[Stored dataset items]
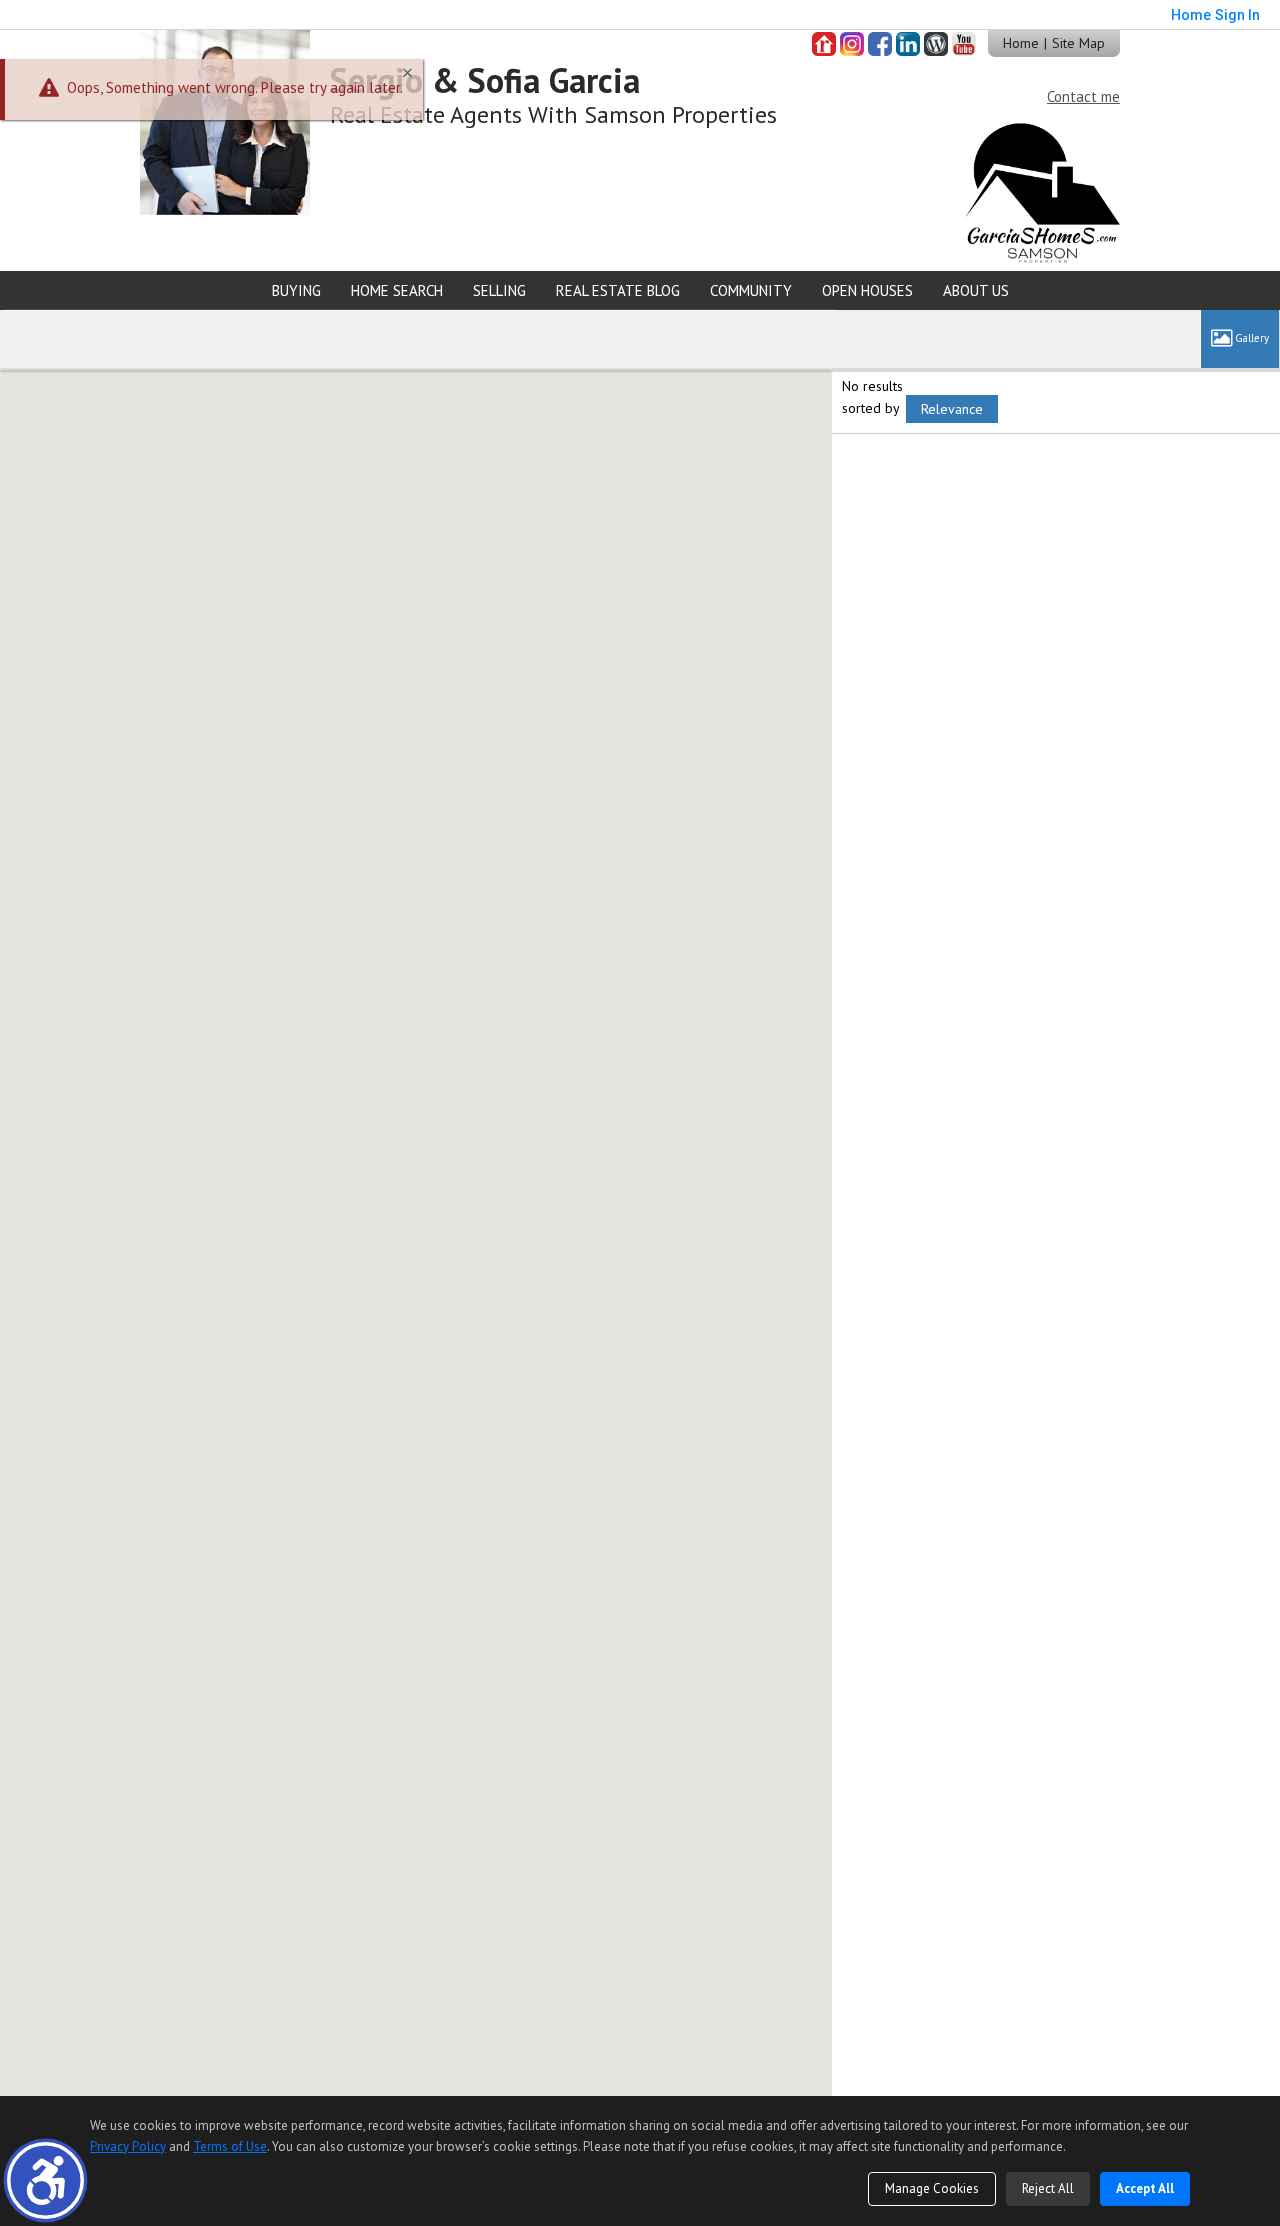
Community (751, 290)
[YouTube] (964, 44)
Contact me (1083, 96)
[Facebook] (880, 44)
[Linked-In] (908, 44)
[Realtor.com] (824, 44)
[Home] (225, 120)
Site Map (1078, 43)
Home (1021, 43)
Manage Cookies (932, 2188)
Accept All (1145, 2188)
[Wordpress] (936, 44)
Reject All (1048, 2188)
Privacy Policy (128, 2146)
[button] (45, 2180)
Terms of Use (230, 2146)
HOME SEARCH (397, 290)
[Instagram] (852, 44)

■ WORK TASK
Output all of the records exactly as they appear above, but not the pictures.

■ EXERCISE RESULT
Community (751, 290)
[YouTube] (964, 44)
Contact me (1083, 96)
[Facebook] (880, 44)
[Linked-In] (908, 44)
[Realtor.com] (824, 44)
[Home] (225, 120)
Site Map (1078, 43)
Home (1021, 43)
Manage Cookies (932, 2188)
Accept All (1145, 2188)
[Wordpress] (936, 44)
Reject All (1048, 2188)
Privacy Policy (128, 2146)
[button] (45, 2180)
Terms of Use (230, 2146)
HOME SEARCH (397, 290)
[Instagram] (852, 44)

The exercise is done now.